Background: Nearly two-third of patients with heart failure with reduced ejection fraction (HFrEF) have right ventricular (RV) dysfunction, which has previously been identified as an independent predictor of reduced functional capacity and poor prognosis. However, RV has received little attention in the past. Beta-blocker therapy (β-BT) has been shown to improve mortality and reduce hospitalizations in patients with HFrEF, being approved as first-line therapy irrespective to RV function. Less is known about the sympathetic nervous system' role in RV dysfunction and the potential usefulness (or harmfulness) of β-BT in these patients is still unclear.
Objectives: Our study aimed to evaluate the medium-term effect of β-BT discontinuation on functional capacity and RV remodelling based on cardiopulmonary exercise testing (CPET), echocardiography and serum biomarkers in patients with clinically stable HFrEF and RV dysfunction.

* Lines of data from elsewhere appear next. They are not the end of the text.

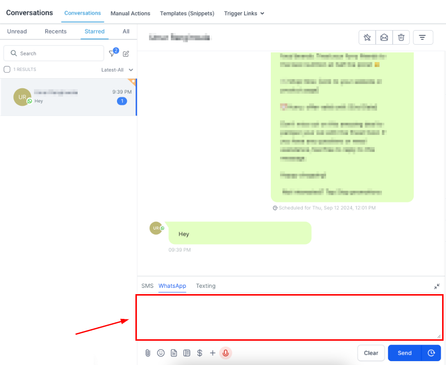Open the schedule send clock icon
The width and height of the screenshot is (446, 365).
point(431,353)
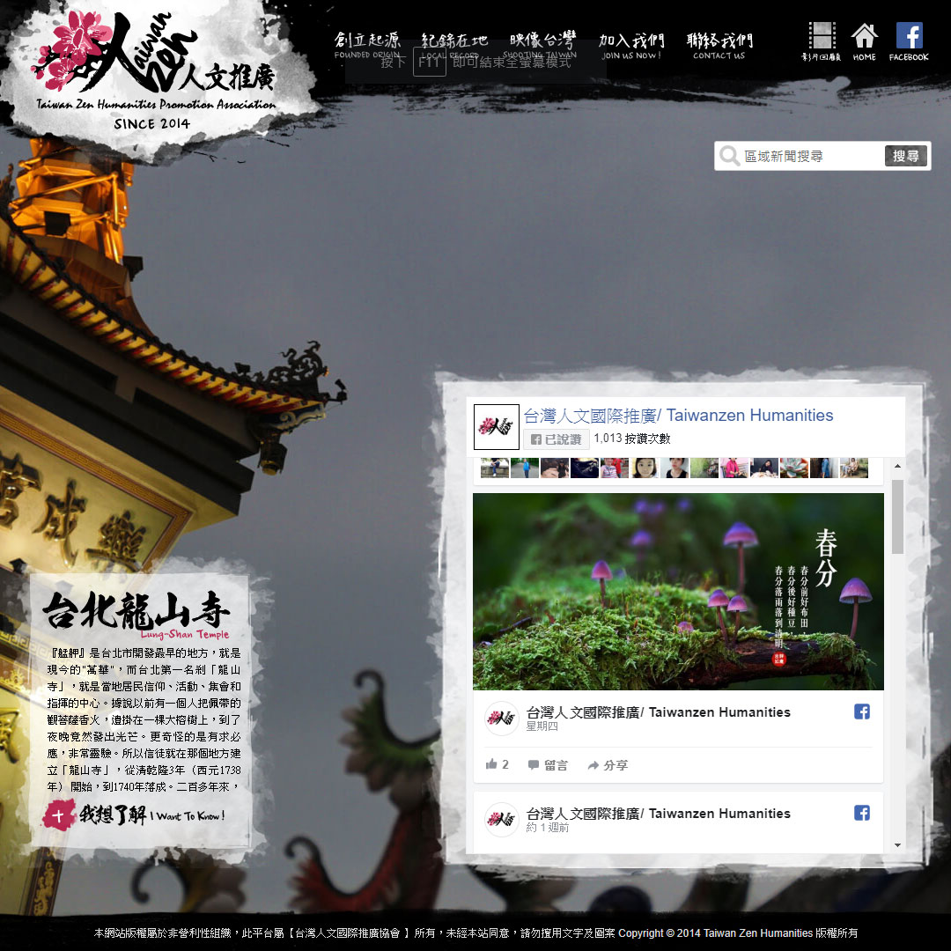Click the Facebook icon on the 春分 post
Image resolution: width=951 pixels, height=951 pixels.
point(861,711)
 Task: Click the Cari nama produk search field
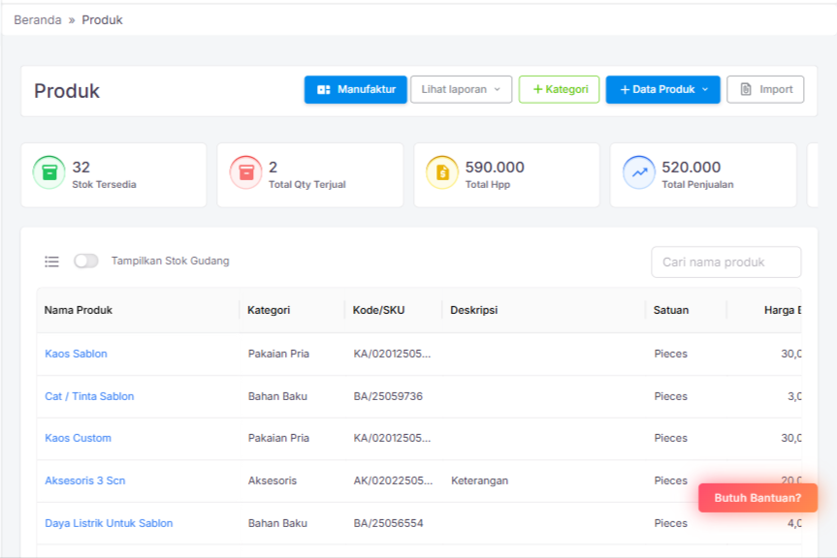tap(725, 262)
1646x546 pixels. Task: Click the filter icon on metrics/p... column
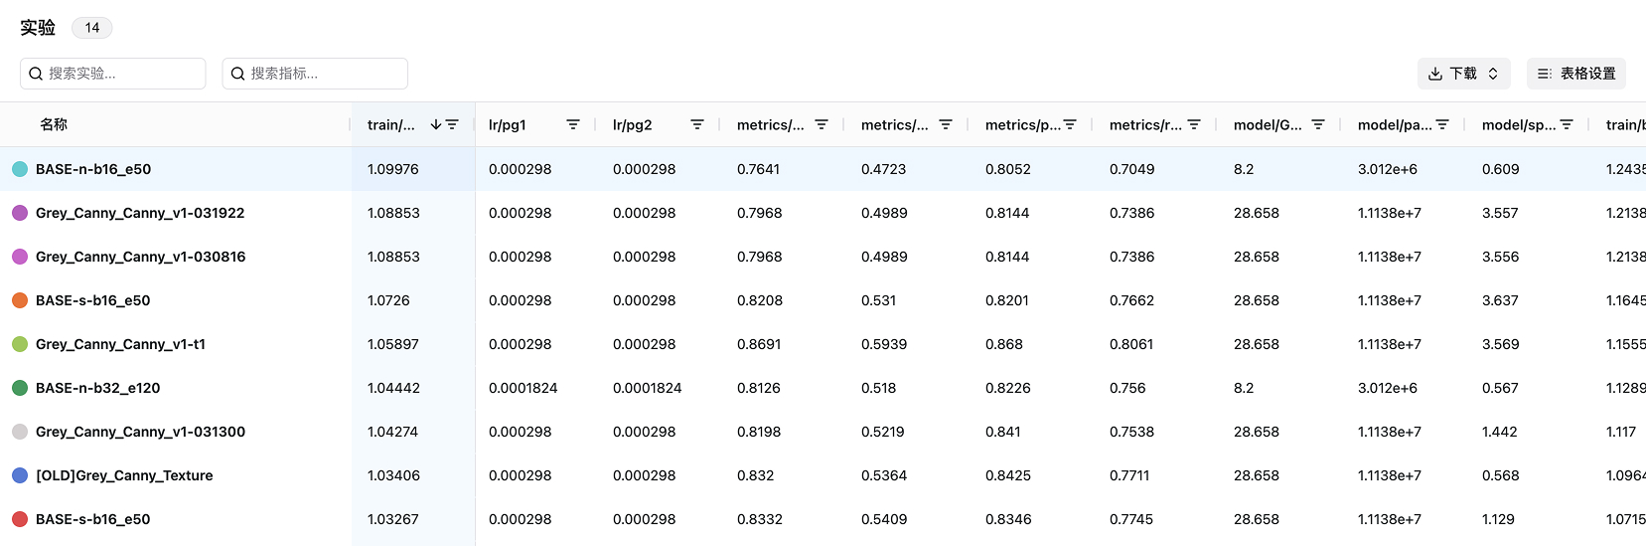pyautogui.click(x=1070, y=124)
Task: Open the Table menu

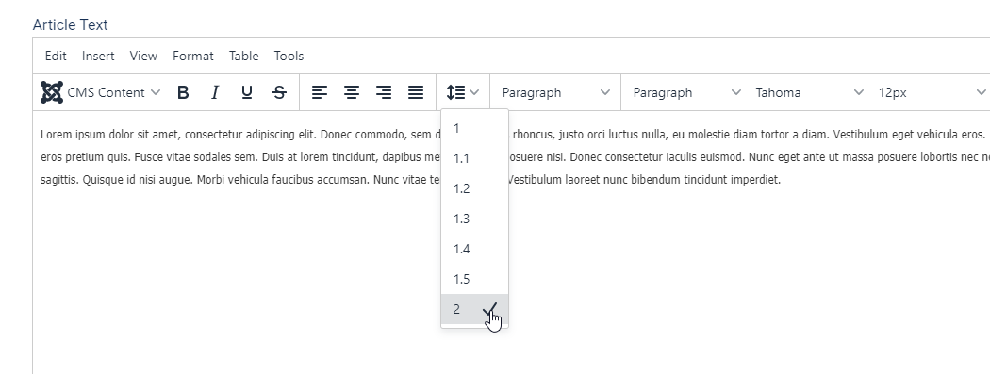Action: pyautogui.click(x=243, y=57)
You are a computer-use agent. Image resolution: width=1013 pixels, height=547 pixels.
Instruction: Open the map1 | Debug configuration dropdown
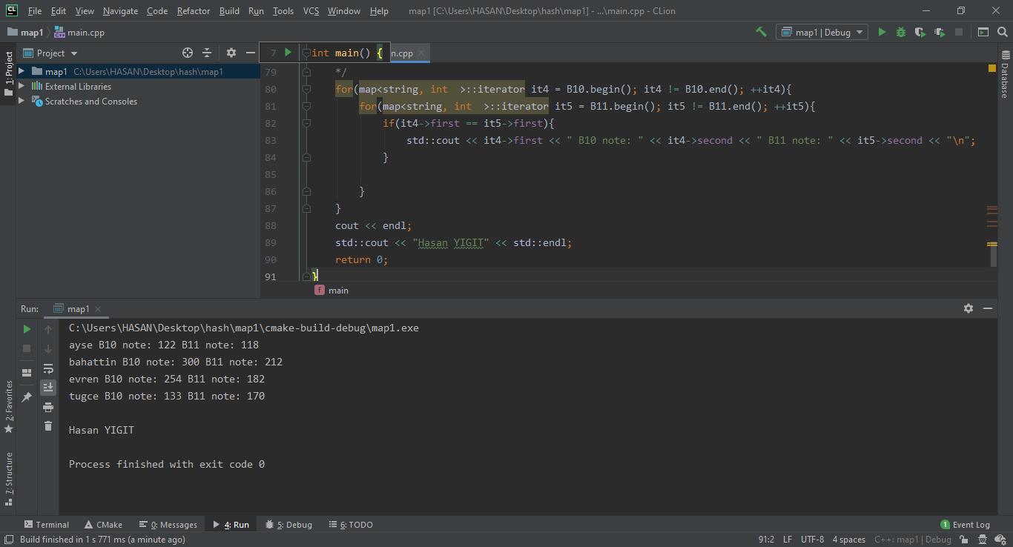click(x=822, y=32)
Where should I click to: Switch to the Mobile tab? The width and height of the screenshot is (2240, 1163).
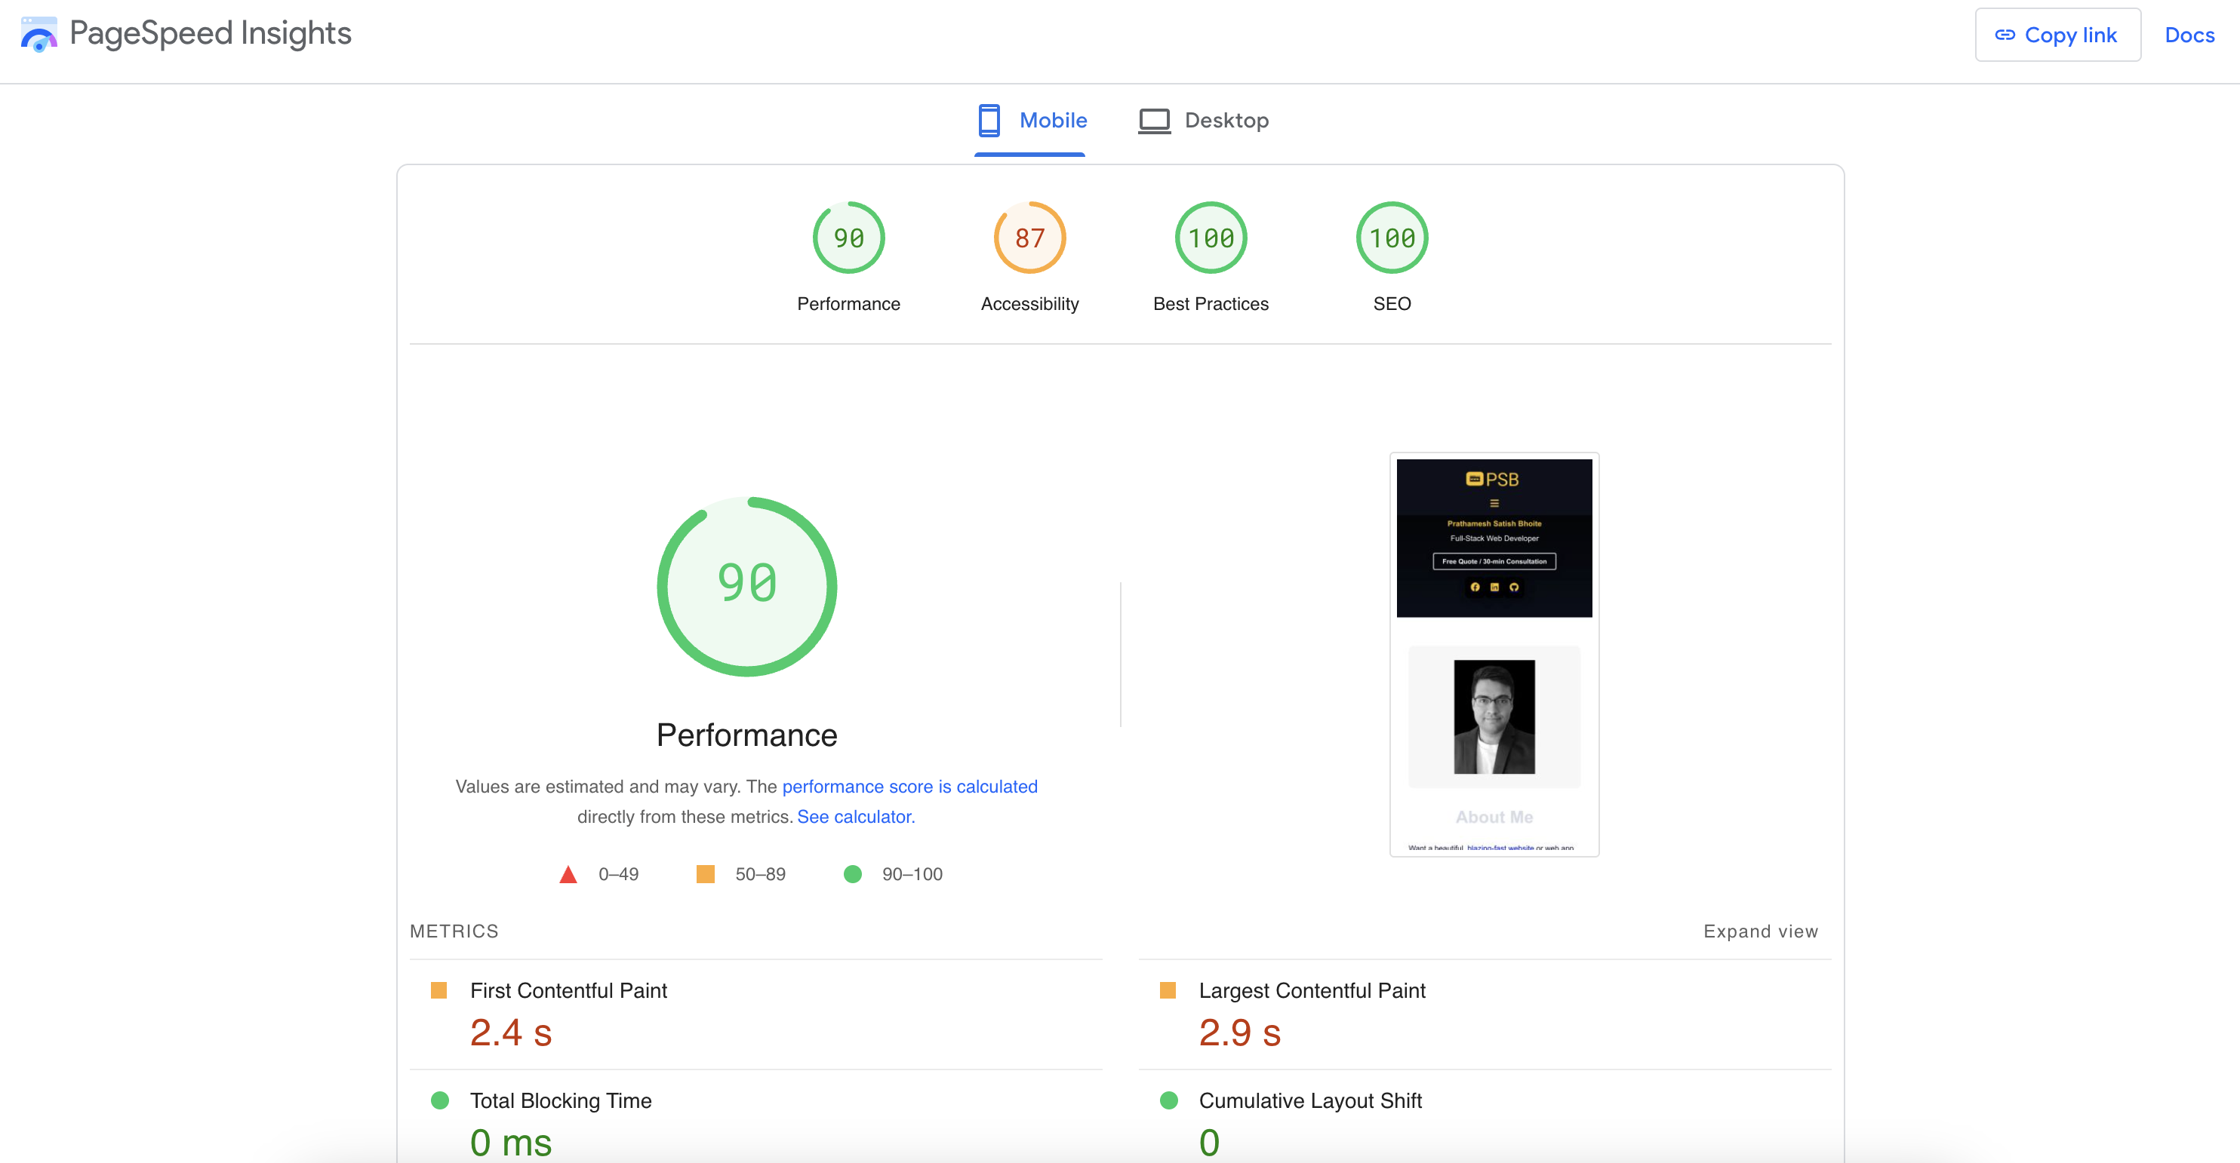click(1052, 120)
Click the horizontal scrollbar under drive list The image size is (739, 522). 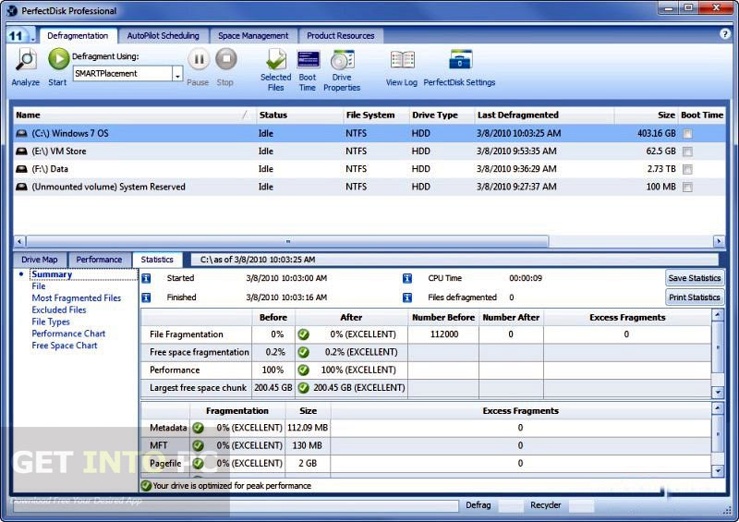coord(287,241)
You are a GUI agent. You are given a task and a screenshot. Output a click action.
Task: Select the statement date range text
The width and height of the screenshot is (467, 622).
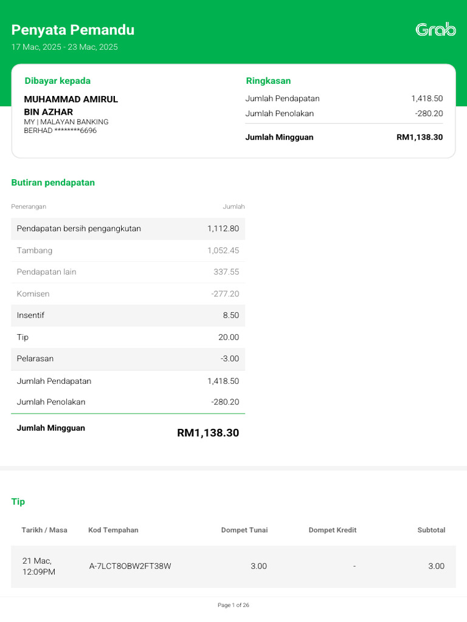tap(64, 47)
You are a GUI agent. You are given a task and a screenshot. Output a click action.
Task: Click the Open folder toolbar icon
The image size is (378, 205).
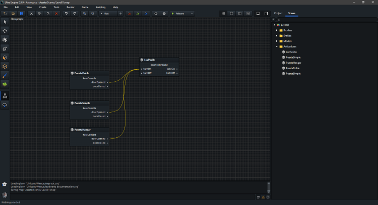[13, 13]
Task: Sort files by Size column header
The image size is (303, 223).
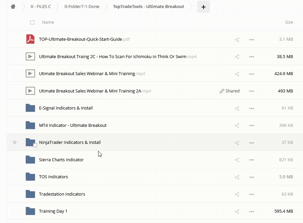Action: point(289,22)
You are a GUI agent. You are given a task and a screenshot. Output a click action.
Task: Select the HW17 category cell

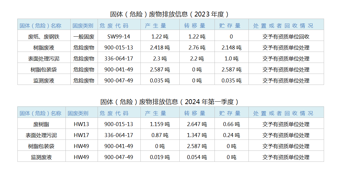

Methods: Seventeen outpatients were prospectively enrolled using the following criteria: presence of signs and symptoms of HF while on optimal medical therapy (including β-BT); LVEF ≤40%; echocardiographic criteria of RV dysfunction. Patients were randomized 1:1, either to withdraw (group 0) or prosecute (group 1) β-BT. In group 0 optimal heart rate was obtained with digoxine or ivabradine. Echo and serum biomarkers were performed at baseline, after 3 and 6 months; CPET was performed at baseline and 6 months.
Results: After six months follow up, RV systolic function improved based on S’-DTI in group 0 (∆S’: 1.01 vs. -0.92cm/s; P=.03). Conversely, worsening of estimated PAPs (∆PAPs: 0.8 vs. -7.5mmHg; P =.04) and echo LV-remodelling (∆EDVi: 19.55 vs. -0.96mL/mq P=.03) were observed. No significant improvements in term of functional capacity were obtained. The only variables significantly affected by β-BT withdrawal were LV EDV and ESV, appearing worse in group 0 (meanEDVi 115 vs. 84mL/mq; meanESVi 79 vs. 53mL/mq, P=.03).
Conclusions: β-BT discontinuation did not produced any beneficial effect. Additionally, despite maintenance of optimal heart rate control, β-BT withdraw worsened LV remodelling. Our study corroborates the hypothesis that improvement in LV function may be a major determinant for improvement in RV function, reducing pulmonary wedge pressure and RV afterload, with only a marginal action of its negative inotropic effect. In conclusion, β-BT might be beneficial also in heart failure patients with biventricular dysfunction.